*Te maken opdrachten*
[1] Noem in volgorde van voorkomen elke volledige datum (dag, maand en jaar) uit de tekst over de Ennetcom-data.
[2] Ga verder met de tekst over de Ennetcom-data, te beginnen na de laatste zin.

Bij bevel verzending van 19 september 2016 heeft de Canadese rechter Nordheimer vervolgens gelast dat de Ennetcom-data aan Nederland worden verstrekt, onder de volgende voorwaarden:
1. Het bewijsmateriaal mag alleen worden gebruikt voor onderzoek en vervolging van strafbare feiten (…) die naar voren zijn gekomen in de volgende onderzoeken (…) (
de vier hiervoor genoemde strafrechtelijke onderzoeken).
2. Er mag niet op enige andere wijze toegang tot het bewijsmateriaal worden verkregen, noch mag het worden onderzocht of gebruikt in enig ander onderzoek in het Koninkrijk der Nederlanden tenzij hiervoor van tevoren een gerechtelijke machtiging door het Koninkrijk der Nederlanden is afgegeven.
Het vervolg in Nederland
Op 12 oktober 2016 zijn de Ennetcom-data overgedragen aan Nederland. Middels een vergelijking van de zogenoemde hashwaarden, die overeenkwamen, is de integriteit c.q. authenticiteit van de data vastgesteld.
Vervolgens zijn de data in de periode van oktober 2016 tot en met maart 2017 geüpload in Hansken, een door het Nederlands Forensisch Instituut (NFI) ontwikkeld systeem (zoekmachine) om grote hoeveelheden data te onderzoeken.
Op 19 oktober 2017 is door de politie in het onderzoek 26DeVink een “proces-verbaal restinformatie” opgemaakt (map 16, pagina 120 e.v.). Uit dit proces-verbaal blijkt dat bij analyse van de Ennetcom-data in het kader van het onderzoek 26DeVink berichten zijn aangetroffen die mogelijk van belang zijn voor een ander reeds lopend strafrechtelijk onderzoek in Nederland, te weten 11Himalaya, het onderzoek naar de liquidatie van [slachtoffer 1] op 20 februari 2014.
Naar aanleiding van dit proces-verbaal heeft de officier van justitie van het Landelijk Parket op 14 december 2017 een vordering gericht aan de rechter-commissaris in de rechtbank Rotterdam, die is belast met het onderzoek 26DeVink (map 16, pagina 113 e.v.). De officier van justitie heeft – kort gezegd – gevorderd dat de rechter-commissaris toe zal staan dat de bedoelde restinformatie ter beschikking wordt gesteld aan het onderzoeksteam 11Himalaya.

*Aangeleverd materiaal*
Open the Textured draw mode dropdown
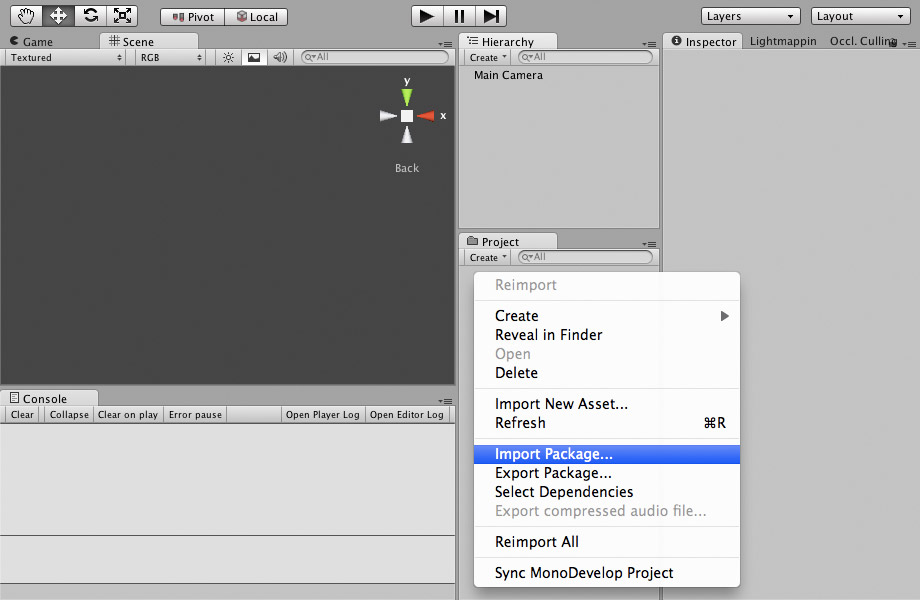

*Antwoorden op volgorde*
[1]
- 19 september 2016
- 12 oktober 2016
- 19 oktober 2017
- 20 februari 2014
- 14 december 2017

[2]
Bij beschikking van 18 december 2017 heeft de rechter-commissaris in de rechtbank Rotterdam deze vordering toegewezen en de officier van justitie gemachtigd om de restinformatie ter beschikking te stellen aan het onderzoeksteam 11Himalaya (map 16, pagina 109 e.v.). Deze beschikking houdt verder het volgende in:
Het is voorzienbaar dat het onderzoeksteam van 11Himalaya na het ontvangen van de huidige informatie zelf nog onderzoek zal willen verrichten aan en in de gegevens die zich op de servers van Ennetcom bevonden. Voor een dergelijk vervolgonderzoek kan de officier van justitie zich wenden tot de zaaks-rechter-commissaris van het onderzoek 11Himalaya.
Vervolgens is de restinformatie ter beschikking gesteld aan het onderzoeksteam 11Himalaya.
De (deel)onderzoeken van de megazaak Himalaya
Naar aanleiding van onderzoek aan de restinformatie heeft de officier van justitie in het arrondissement Noord-Holland op 11 januari 2018 een eerste vordering gericht aan de rechter-commissaris in de rechtbank Noord-Holland, die is belast met het onderzoek 11Himalaya (map 16, pagina 147 e.v.). De vordering zag – kort gezegd – op het mogen doen van onderzoek in de Ennetcom-data wat betreft twee e-mailadressen van gebruikers die (op basis van de verkregen restinformatie) te maken zouden hebben met de liquidatie van [slachtoffer 1] . De rechter-commissaris heeft deze vordering op 18 januari 2018 toegewezen (map 16, pagina 142 e.v.).
Hierna zijn zogenoemde vervolg-vorderingen ingediend, die nagenoeg volledig door de rechter-commissaris zijn toegewezen. Deze vorderingen zijn niet alleen gedaan in het onderzoek 11Himalaya, maar ook in de hiermee samenhangende onderzoeken 13Theezeef (het onderzoek naar de liquidatie van [M.A.H.] ) en/of Tienshan (het onderzoek naar de voorbereiding van de liquidatie van [slachtoffer 2] ).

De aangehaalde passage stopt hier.